Source passage →

------------------------------

In small number of cases apical surgery would be required after root canal treatment to eliminate the infection. It happens in long-lasting infections and that is why root canal treatment is highly recommended at the early stages of disease. We save your teeth!
Teeth can become stained from the foods we eat and drink. Also, teeth tend to get discoloured after a root canal therapy. A great way to bring back the brilliance and radiance of your smile is with teeth whitening treatments. In-office bleach treatments and at-home whitening custom trays are available options.
Perforations - pathologic or iatrogenic communications between the root canal space and the surrounding area - can be due to root resorption or excessive removal of tooth material when doing root canal treatments. These allow leakage of bacteria in to the canal which can result in inflammation and infection. An endodontist will have to close the perforation and follow this therapy with RCT.

------------------------------

From the passage on dental treatments, reproduce word for word the part that opens with the words containing "Teeth can become" and closes with "are available options.".

------------------------------

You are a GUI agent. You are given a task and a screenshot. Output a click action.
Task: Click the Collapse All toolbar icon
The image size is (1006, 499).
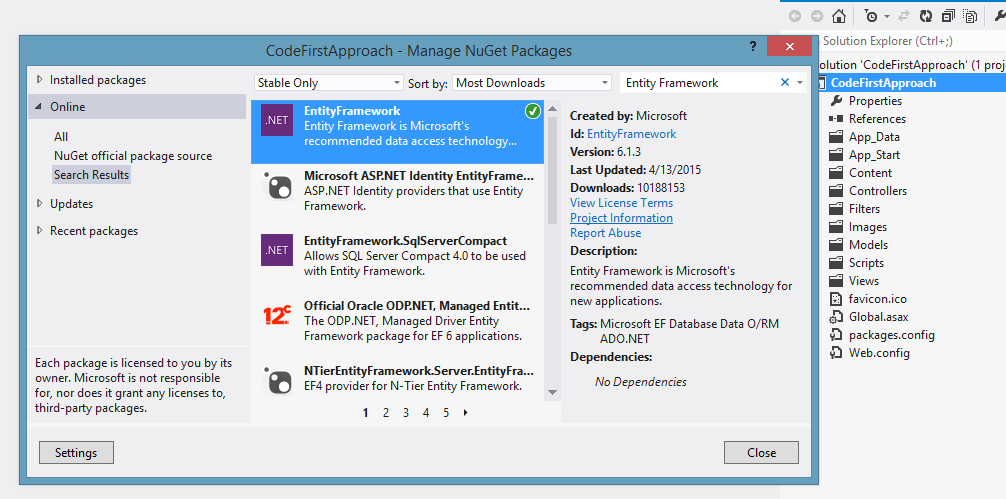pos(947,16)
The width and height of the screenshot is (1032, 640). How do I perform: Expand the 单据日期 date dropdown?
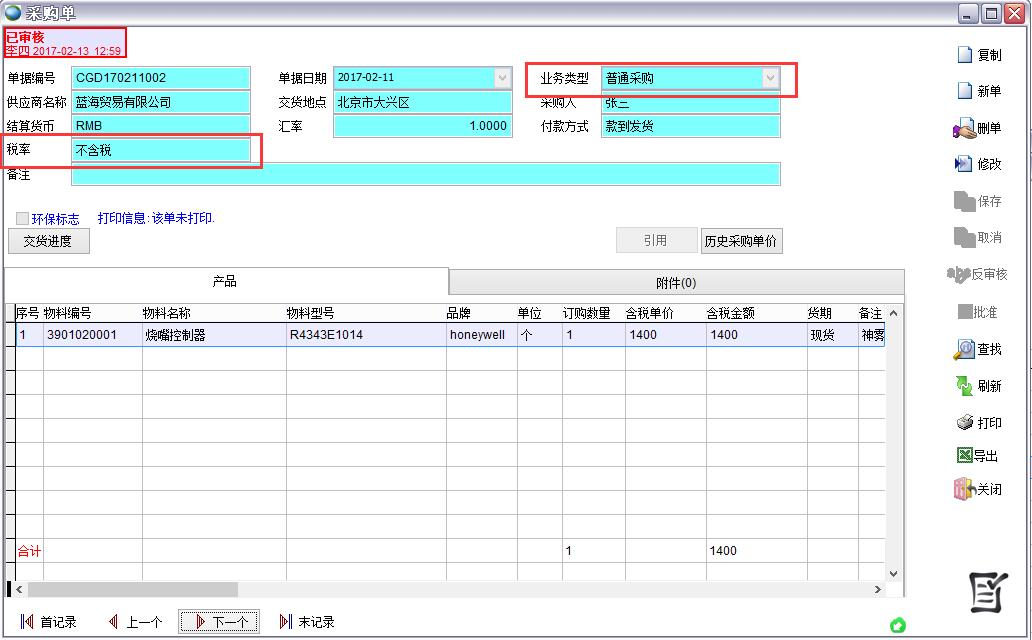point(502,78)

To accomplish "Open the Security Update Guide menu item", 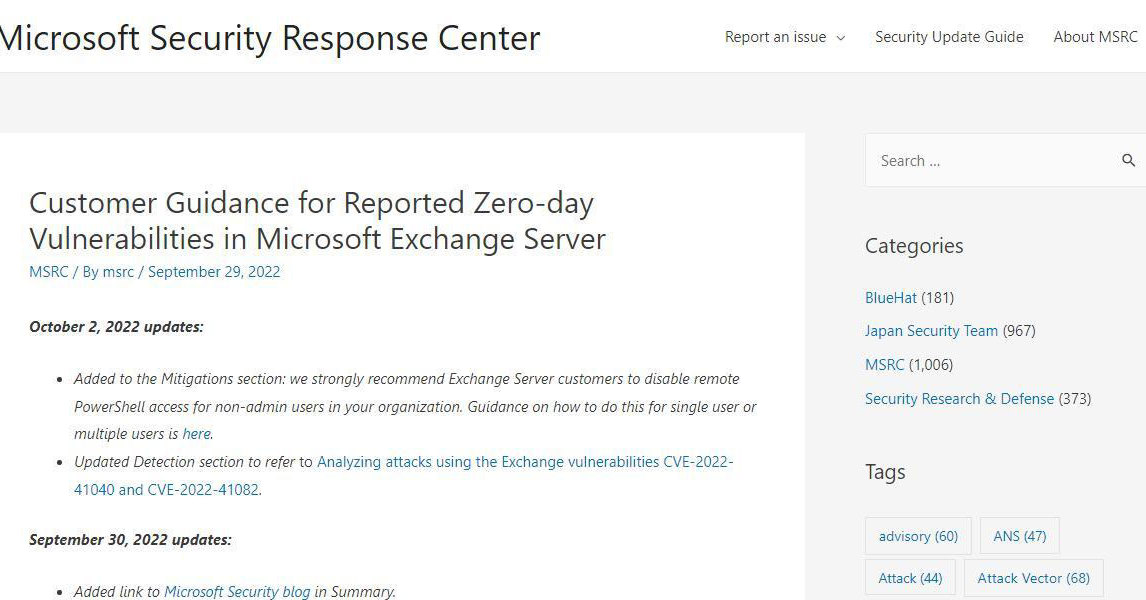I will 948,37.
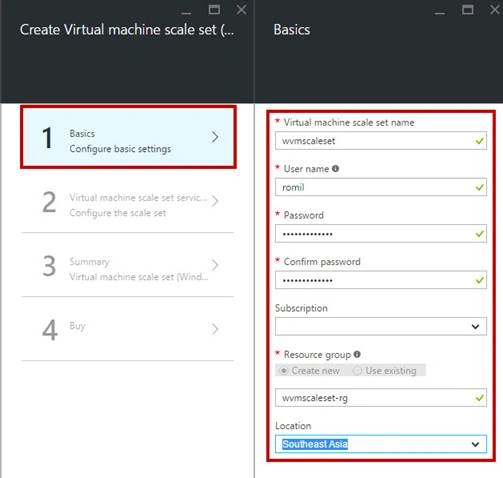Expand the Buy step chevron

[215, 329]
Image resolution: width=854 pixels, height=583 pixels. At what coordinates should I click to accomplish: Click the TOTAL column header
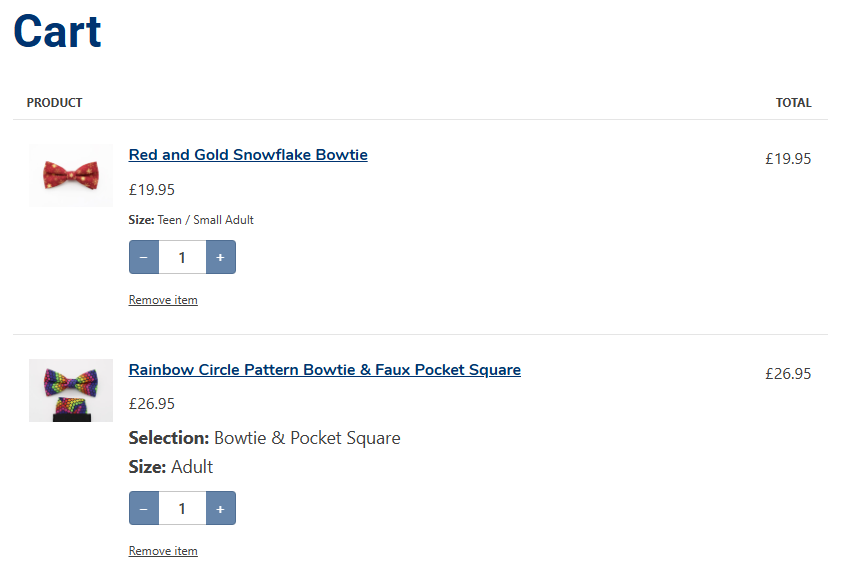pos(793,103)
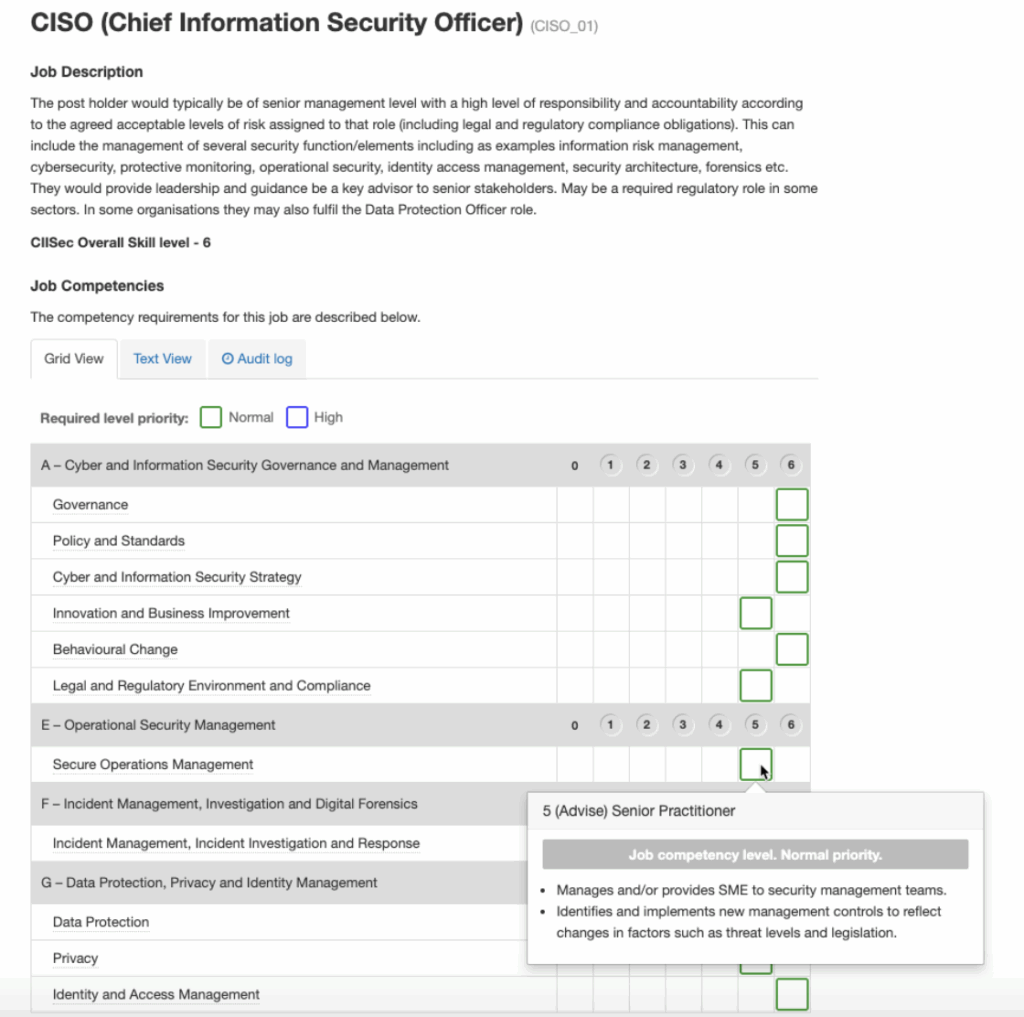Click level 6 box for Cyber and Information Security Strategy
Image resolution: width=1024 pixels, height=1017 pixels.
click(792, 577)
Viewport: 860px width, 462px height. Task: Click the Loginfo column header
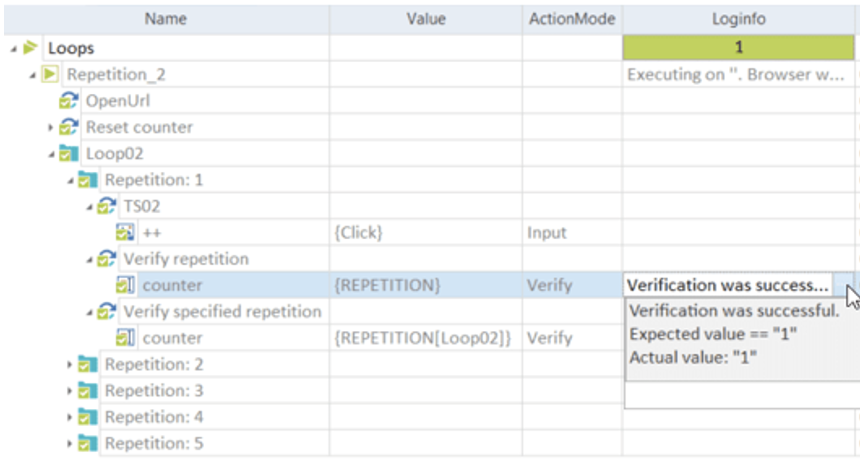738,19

------------------------------

Answer space →
Teeth can become stained from the foods we eat and drink. Also, teeth tend to get discoloured after a root canal therapy. A great way to bring back the brilliance and radiance of your smile is with teeth whitening treatments. In-office bleach treatments and at-home whitening custom trays are available options.